Clarion Medical Technologies, a Richards Packaging company, specializes in surgical, vision and aesthetic healthcare medical devices. Some of these products include laser technologies, diagnostic tools for early disease detection and advanced imaging systems. At Clarion, we are dedicated to empowering healthcare providers with the tools and expertise to deliver outstanding patient outcomes, while shaping the future of medical technology and aesthetics in Canada.

Why join Clarion:

• Generous compensation package including a competitive base salary and variable compensation
• Fantastic extended healthcare benefits for you and your family
• Extended personal spending account to be used on health and wellness such as gym memberships
• Pension plan with employer match contributions
• Paid vacation time and personal days
• Monday-Friday day shift operations with work/life balance at the forefront
• Mentorship, professional development, and commitment to career planning
• Paid education and training programs
• Lunch & learns, volunteer time and a focus on supporting our community
• Collaborative, open concept office
• And so much more!

About the Role:

Reporting to the VP of Regulatory Affairs and Quality Compliance, the Regulatory Affairs and Quality Compliance Manager will be responsible for leading quality and compliance initiatives across product development, manufacturing, and commercialization. This role ensures adherence to industry and government standards, while driving continuous improvement in our Quality Management System (QMS). You will collaborate with cross-functional teams, oversee regulatory submissions, and represent LUVO in Canadian and global markets.

The successful applicant will:

• Support the VP, Regulatory Affairs with submissions and manage documentation for product registration in compliance with HPB/MDEL guidelines.
• Oversee Quality Management System (QMS) activities, audits, complaint handling, and GMP compliance including batch review and release.
• Act as a regulatory resource for product changes, government requests, and affiliate communications, representing LUVO in Canadian and global markets.
• Lead studies and implement best practices to improve product, process, and material quality while monitoring data trends and risks.
• Ensure supplier documentation meets specifications and provide technical support to resolve quality issues.
• Maintain document control, quality databases, and prepare reports aligned with quality programs and policies.
• Collaborate with RA/QC team members on labeling, submissions, complaint handling, and continuous improvement initiatives.

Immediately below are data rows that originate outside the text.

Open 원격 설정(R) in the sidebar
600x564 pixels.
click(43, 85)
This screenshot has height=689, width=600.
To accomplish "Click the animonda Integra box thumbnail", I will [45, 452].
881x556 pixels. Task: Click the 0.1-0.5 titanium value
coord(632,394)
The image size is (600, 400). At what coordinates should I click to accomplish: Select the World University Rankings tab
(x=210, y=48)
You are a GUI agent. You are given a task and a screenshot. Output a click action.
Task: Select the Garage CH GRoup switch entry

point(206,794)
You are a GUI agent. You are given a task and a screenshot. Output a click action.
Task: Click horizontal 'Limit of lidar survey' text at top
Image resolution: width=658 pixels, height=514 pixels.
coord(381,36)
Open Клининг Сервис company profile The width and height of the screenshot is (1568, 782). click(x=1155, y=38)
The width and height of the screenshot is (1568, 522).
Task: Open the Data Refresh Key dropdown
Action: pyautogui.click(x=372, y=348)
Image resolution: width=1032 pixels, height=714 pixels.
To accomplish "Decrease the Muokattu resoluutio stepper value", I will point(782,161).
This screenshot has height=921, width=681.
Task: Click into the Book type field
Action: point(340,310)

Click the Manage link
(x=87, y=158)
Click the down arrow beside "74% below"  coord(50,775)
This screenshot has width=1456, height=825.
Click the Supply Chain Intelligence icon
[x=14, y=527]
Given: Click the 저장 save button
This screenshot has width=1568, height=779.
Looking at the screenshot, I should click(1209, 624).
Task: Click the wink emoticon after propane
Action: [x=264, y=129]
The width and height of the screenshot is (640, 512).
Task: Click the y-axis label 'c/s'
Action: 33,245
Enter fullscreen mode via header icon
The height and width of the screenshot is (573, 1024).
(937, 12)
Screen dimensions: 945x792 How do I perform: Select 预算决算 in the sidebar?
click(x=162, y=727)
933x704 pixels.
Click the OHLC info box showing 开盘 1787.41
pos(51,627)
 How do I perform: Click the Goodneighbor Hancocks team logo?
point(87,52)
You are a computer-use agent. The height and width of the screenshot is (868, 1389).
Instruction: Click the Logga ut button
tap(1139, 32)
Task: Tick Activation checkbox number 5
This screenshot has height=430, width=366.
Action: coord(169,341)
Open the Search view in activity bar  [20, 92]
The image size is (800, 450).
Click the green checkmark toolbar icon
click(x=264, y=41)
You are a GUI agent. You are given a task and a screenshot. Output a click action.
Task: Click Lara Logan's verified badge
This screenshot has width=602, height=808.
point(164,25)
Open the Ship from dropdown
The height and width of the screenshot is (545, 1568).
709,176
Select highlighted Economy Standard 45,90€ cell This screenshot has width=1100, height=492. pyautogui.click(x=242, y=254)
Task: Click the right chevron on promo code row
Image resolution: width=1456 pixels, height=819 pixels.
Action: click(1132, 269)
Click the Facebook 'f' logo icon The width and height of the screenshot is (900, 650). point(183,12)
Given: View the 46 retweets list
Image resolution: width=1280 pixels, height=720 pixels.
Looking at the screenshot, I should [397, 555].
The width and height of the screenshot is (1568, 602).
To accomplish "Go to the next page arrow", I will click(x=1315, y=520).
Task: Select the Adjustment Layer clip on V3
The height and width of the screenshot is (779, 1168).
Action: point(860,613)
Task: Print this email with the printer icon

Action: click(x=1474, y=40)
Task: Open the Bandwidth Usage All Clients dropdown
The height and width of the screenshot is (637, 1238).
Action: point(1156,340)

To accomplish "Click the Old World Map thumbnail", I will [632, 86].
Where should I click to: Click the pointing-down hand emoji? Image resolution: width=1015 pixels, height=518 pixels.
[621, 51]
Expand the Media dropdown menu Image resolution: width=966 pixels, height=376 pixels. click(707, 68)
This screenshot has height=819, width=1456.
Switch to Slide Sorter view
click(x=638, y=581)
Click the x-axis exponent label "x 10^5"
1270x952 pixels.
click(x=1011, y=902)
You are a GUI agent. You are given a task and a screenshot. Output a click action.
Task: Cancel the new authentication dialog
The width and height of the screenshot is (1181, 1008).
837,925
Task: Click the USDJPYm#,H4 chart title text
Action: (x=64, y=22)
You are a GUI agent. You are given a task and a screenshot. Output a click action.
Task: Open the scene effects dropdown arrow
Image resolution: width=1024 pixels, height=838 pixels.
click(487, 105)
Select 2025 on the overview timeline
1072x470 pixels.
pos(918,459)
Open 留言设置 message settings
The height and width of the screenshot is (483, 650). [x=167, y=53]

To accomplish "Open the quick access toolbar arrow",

We are seeking a candidate with the following experience and attributes:

• Bachelor’s degree in science (or related field).
• 3–5 years of experience in a regulatory role.
• Strong research and analytical skills.
• Detail-oriented with logical problem-solving ability.
• Advanced computer proficiency.
• Solid medical and regulatory knowledge.

Clarion Medial Technologies is an equal-opportunity employer and is committed to creating an inclusive employee experience for all. We firmly believe that our work is at its best when everyone feels free to be their most authentic self. If you require accommodation, please let us know how we can further support you during the recruitment process.